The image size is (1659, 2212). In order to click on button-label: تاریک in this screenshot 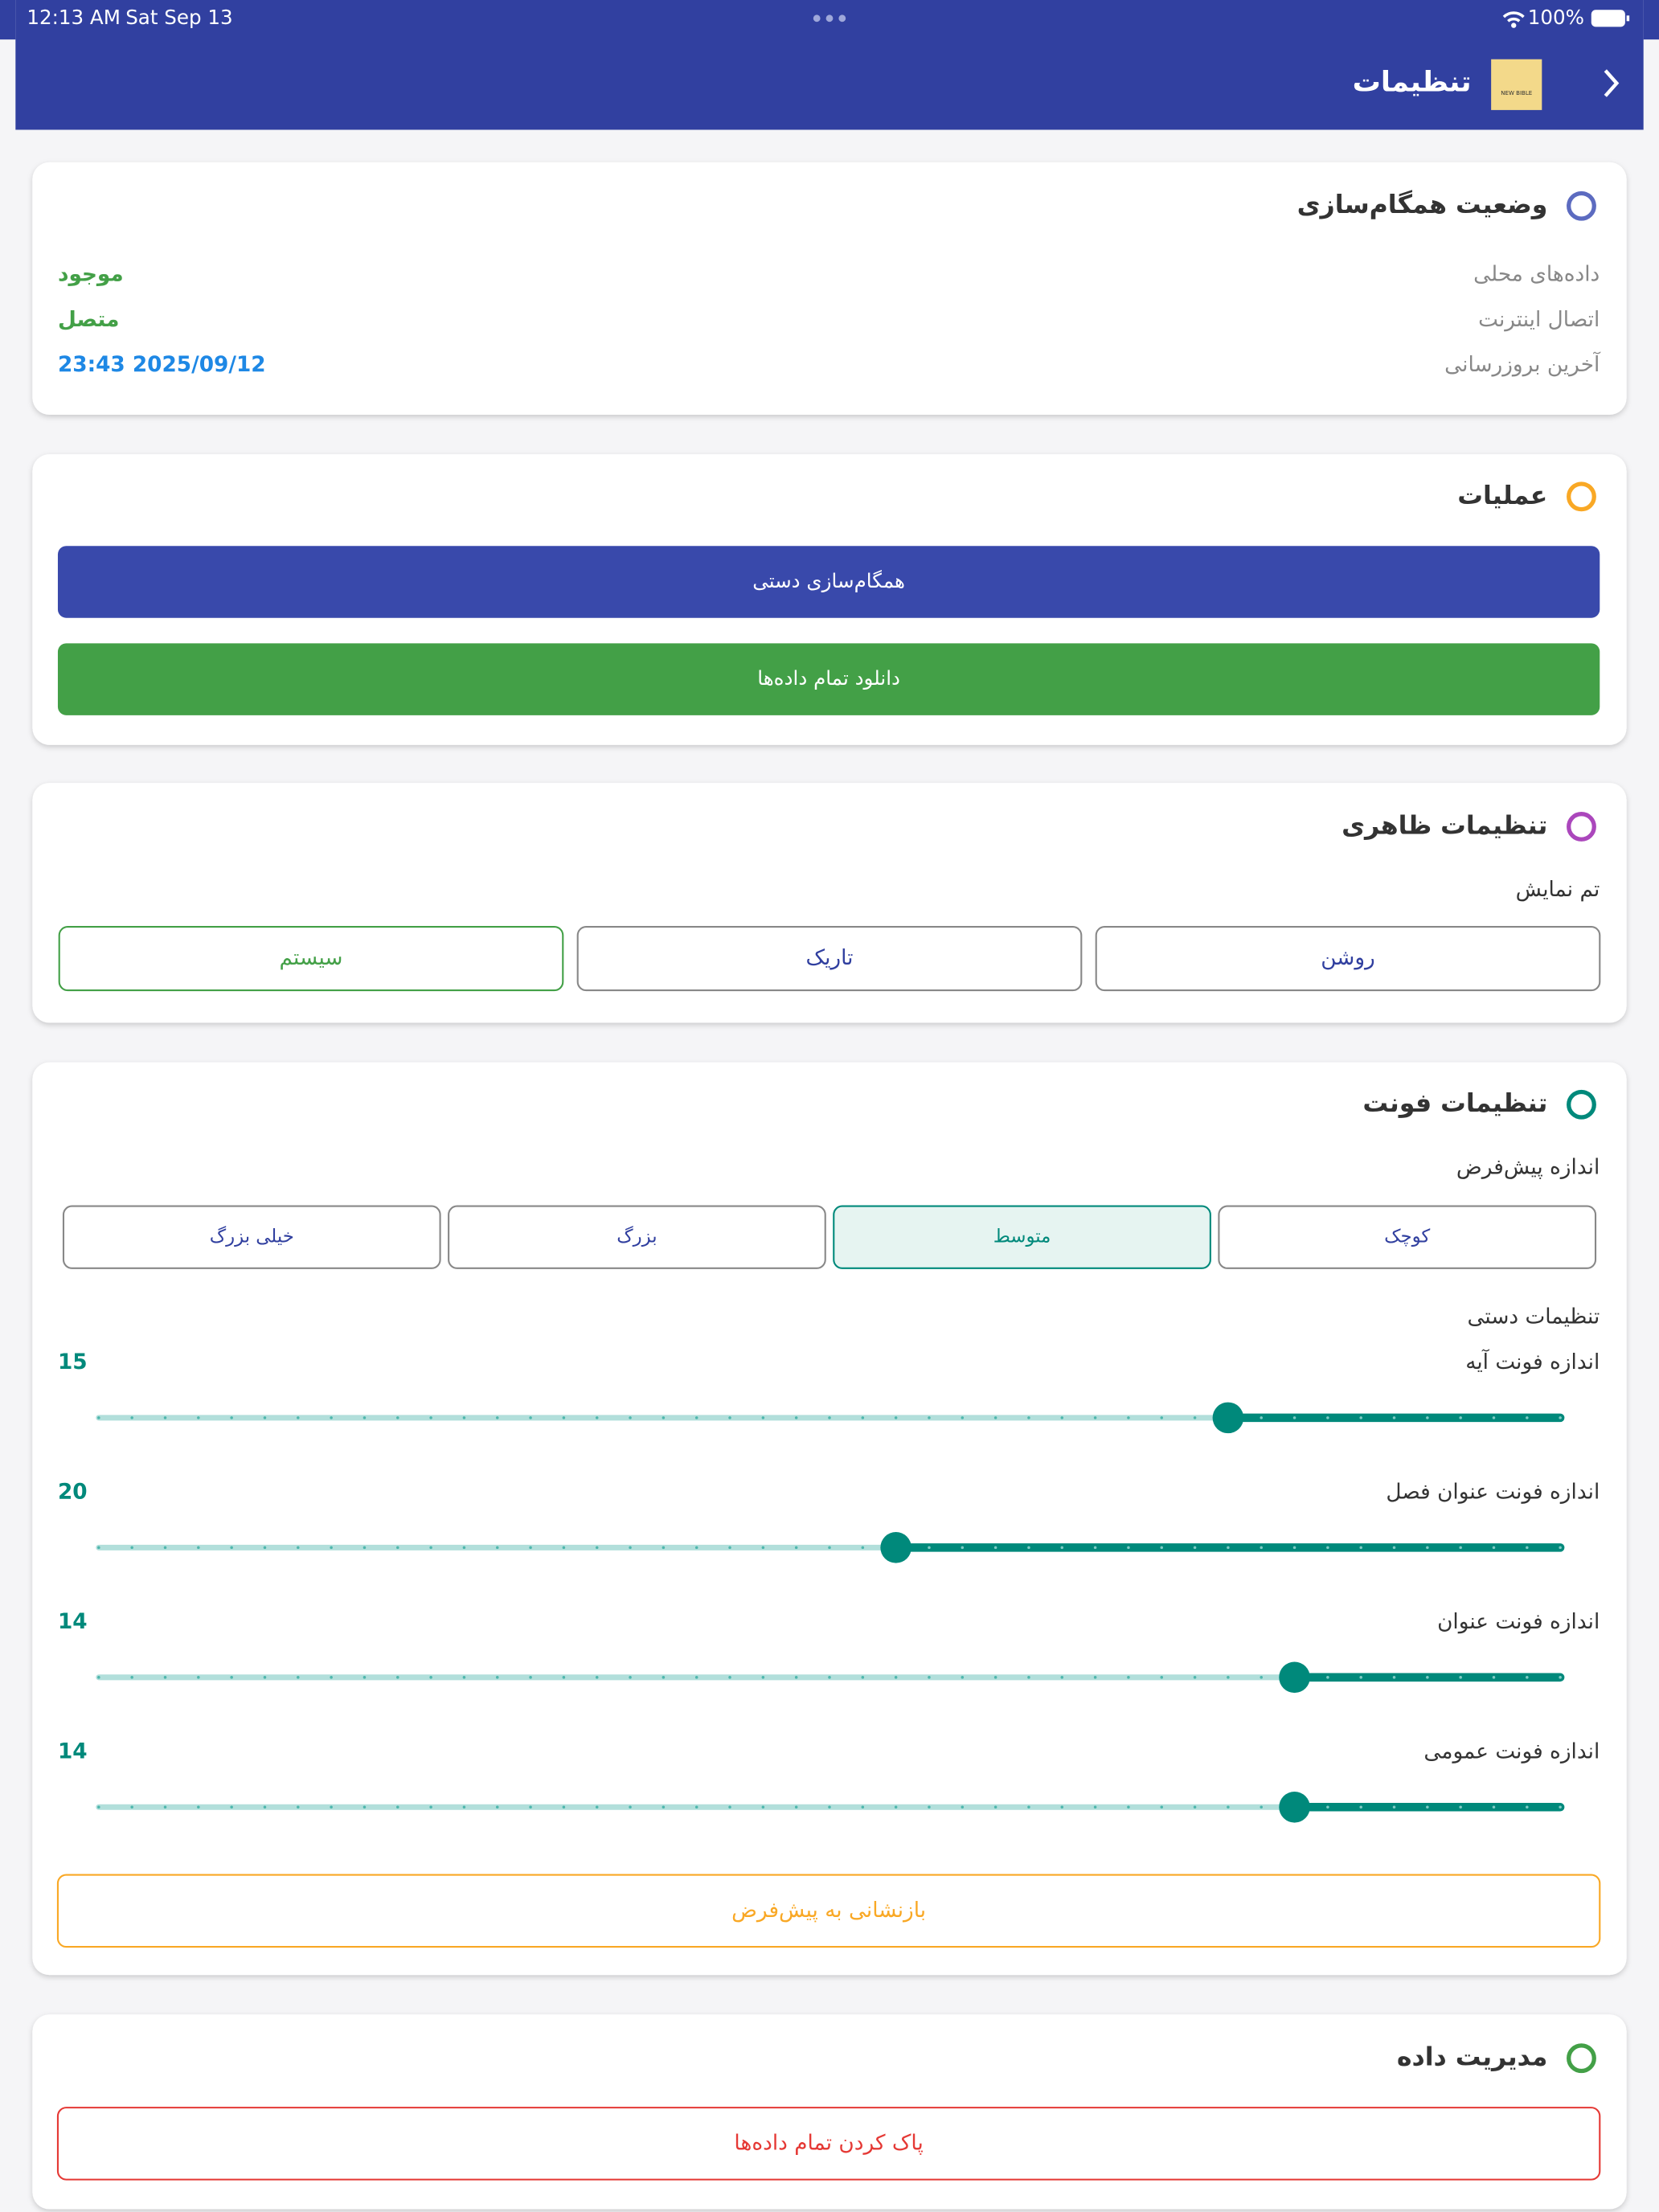, I will do `click(830, 958)`.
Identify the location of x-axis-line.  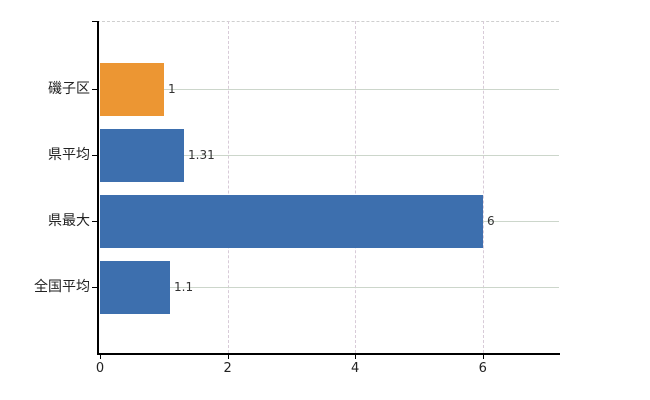
(328, 354).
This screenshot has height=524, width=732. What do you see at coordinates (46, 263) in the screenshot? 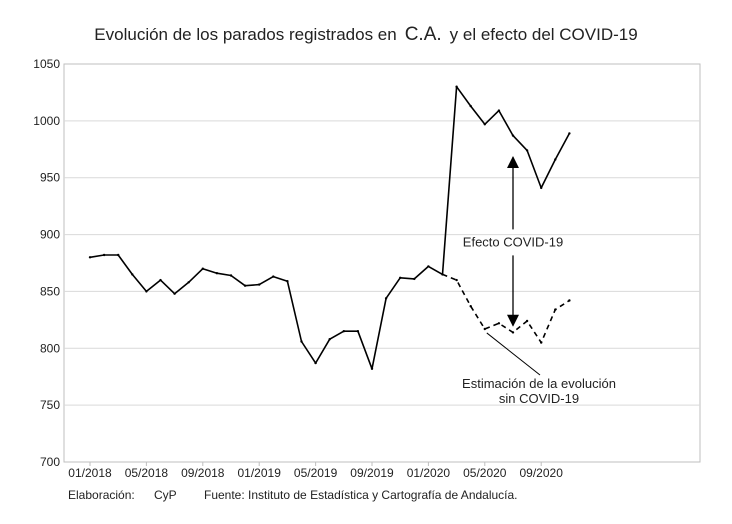
I see `y-axis-tick-labels: 700 750 800 850 900 950 1000 1050` at bounding box center [46, 263].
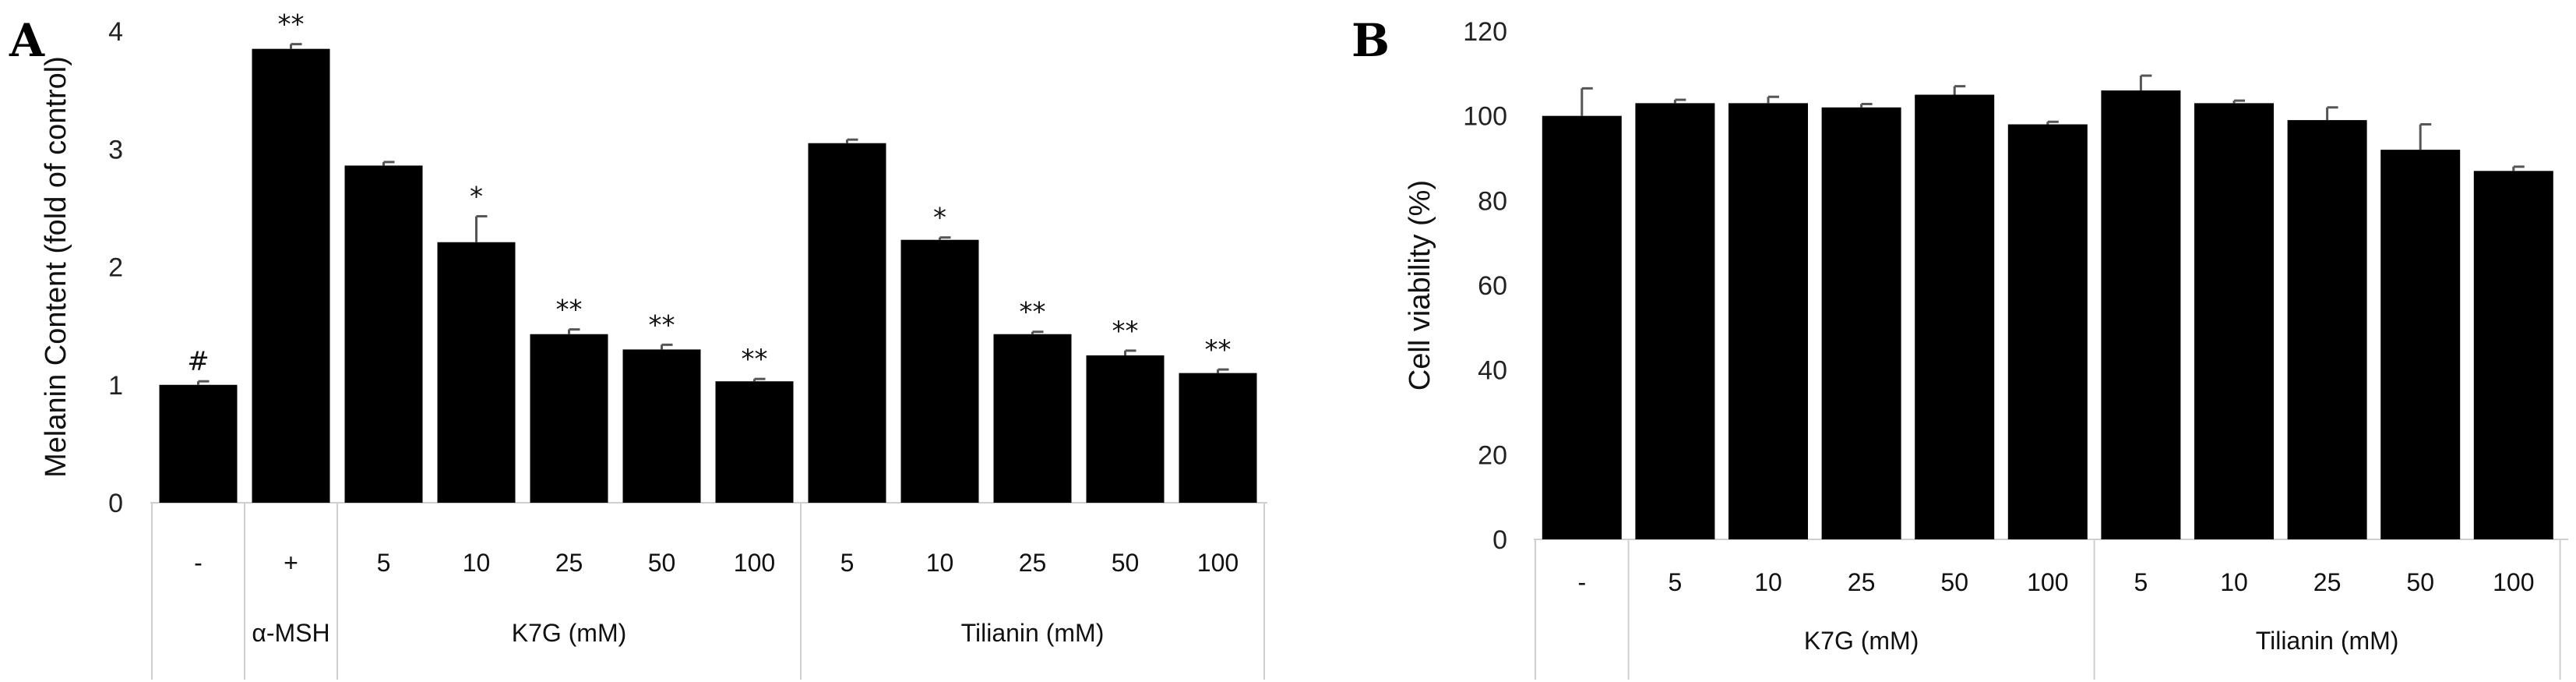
• • • • • • •
* _REQUIREMENT_: Swap "coordinates" for "point" in the entries, starting with the line that contains "This screenshot has" and going on through the end of the entries, and leave everything else unchanged. Return only those lines, without the pictures.

* _WRITTEN RESPONSE_:
This screenshot has height=524, width=732. What do you see at point (46, 263) in the screenshot? 
I see `y-axis-tick-labels: 700 750 800 850 900 950 1000 1050` at bounding box center [46, 263].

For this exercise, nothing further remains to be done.